# What you will do
(A) Answer these from the Gym-TORAX overview:
(i) Which two communities does Gym-TORAX aim to connect?
(ii) What kind of equations is the TORAX simulator based on?
(iii) In its native form, what type of simulator is TORAX?
(B) Return the stretch of the Gym-TORAX overview from "TORAX in a Nutshell" through "is updated accordingly.", copied word for word.

# Document passage
______________________________

About Gym-TORAX

Gym-TORAX is a Python package that turns the TORAX plasma simulator into a set of reinforcement learning (RL) environments. Its main purpose is to connect two communities:

  • RL users, who can train agents on realistic plasma control problems without needing to understand the physics in detail.

  • Plasma physicists, who can design custom environments tailored to their research questions and evaluate RL control strategies in different scenarios.

TORAX in a Nutshell

TORAX is an open-source plasma simulator based on 1D transport equations. It models the time evolution of key plasma quantities such as temperatures, densities, magnetic flux, and derived performance metrics (e.g. safety factor \(q\), fusion gain \(Q\)).

In its native form, TORAX is an open-loop simulator: input parameters such as loop voltage / plasma current, or heating sources are predefined for the entire simulation (time series), and the plasma state is updated accordingly.

Closing the Loop with Gym-TORAX

Gym-TORAX transforms TORAX into a closed-loop control environment.

This is achieved through a two-level discretization:

  • RL cycle → the agent observes the plasma, receives a reward, and selects an action.

  • TORAX simulation → the chosen action is applied to the simulator, which evolves the plasma state over multiple small time steps before returning the updated state.

This separation allows the physics to be simulated at fine resolution while the RL agent interacts at a higher-level control frequency.

______________________________

# Data lines
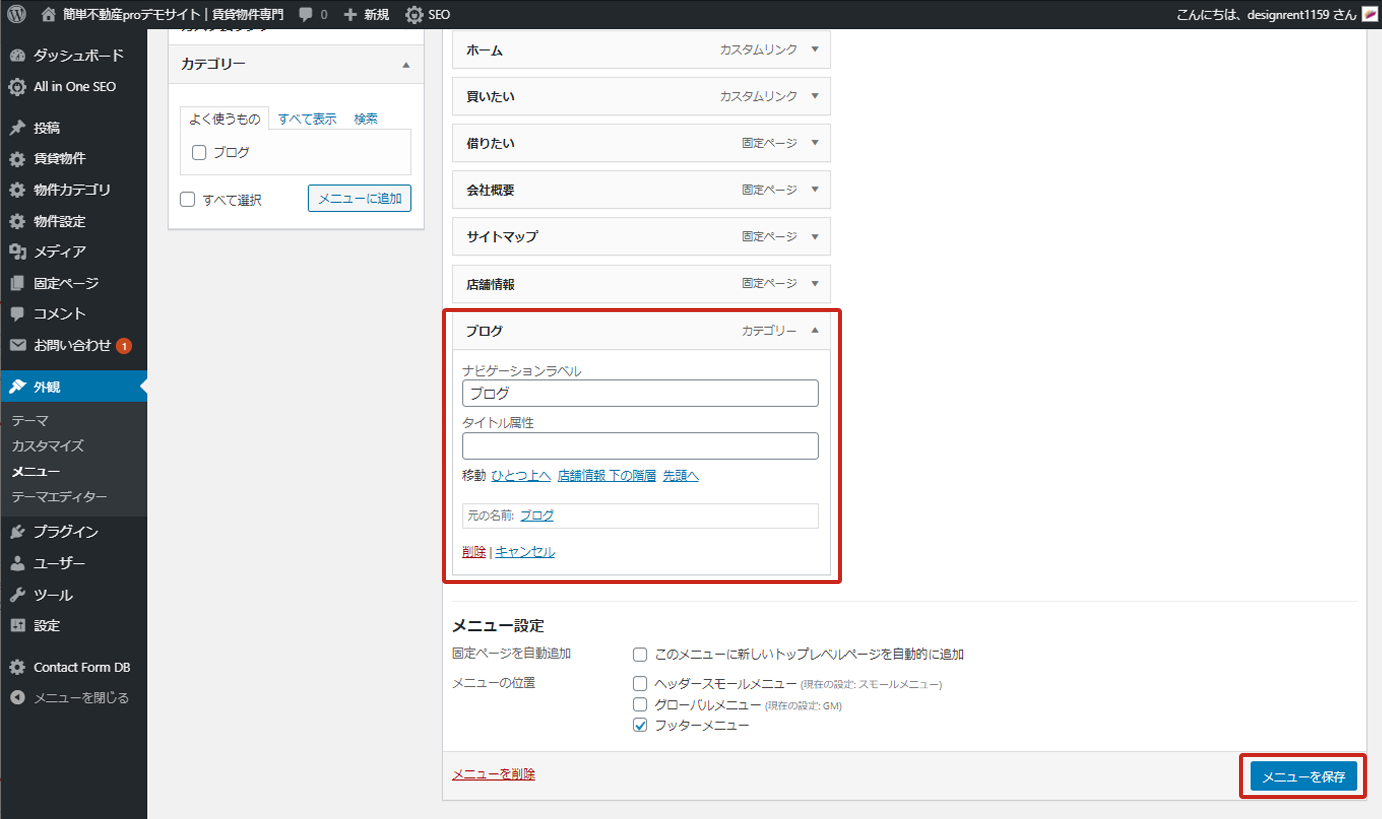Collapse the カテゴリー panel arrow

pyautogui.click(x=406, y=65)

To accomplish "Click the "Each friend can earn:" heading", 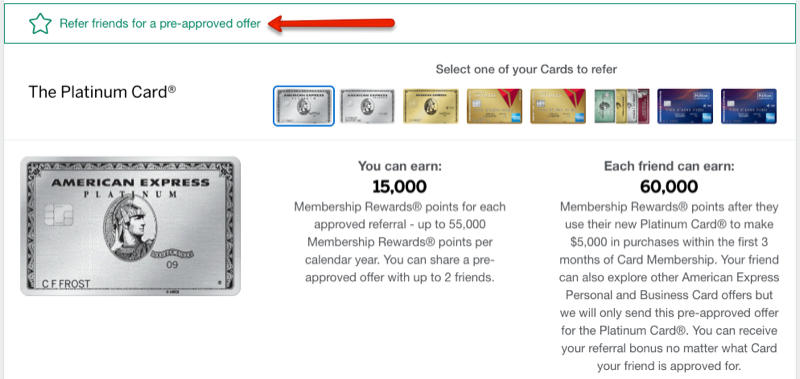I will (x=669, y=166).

______________________________

# Full solutions
(A)
(i) RL users and plasma physicists.
(ii) 1D transport equations.
(iii) An open-loop simulator.

(B)
TORAX in a Nutshell

TORAX is an open-source plasma simulator based on 1D transport equations. It models the time evolution of key plasma quantities such as temperatures, densities, magnetic flux, and derived performance metrics (e.g. safety factor \(q\), fusion gain \(Q\)).

In its native form, TORAX is an open-loop simulator: input parameters such as loop voltage / plasma current, or heating sources are predefined for the entire simulation (time series), and the plasma state is updated accordingly.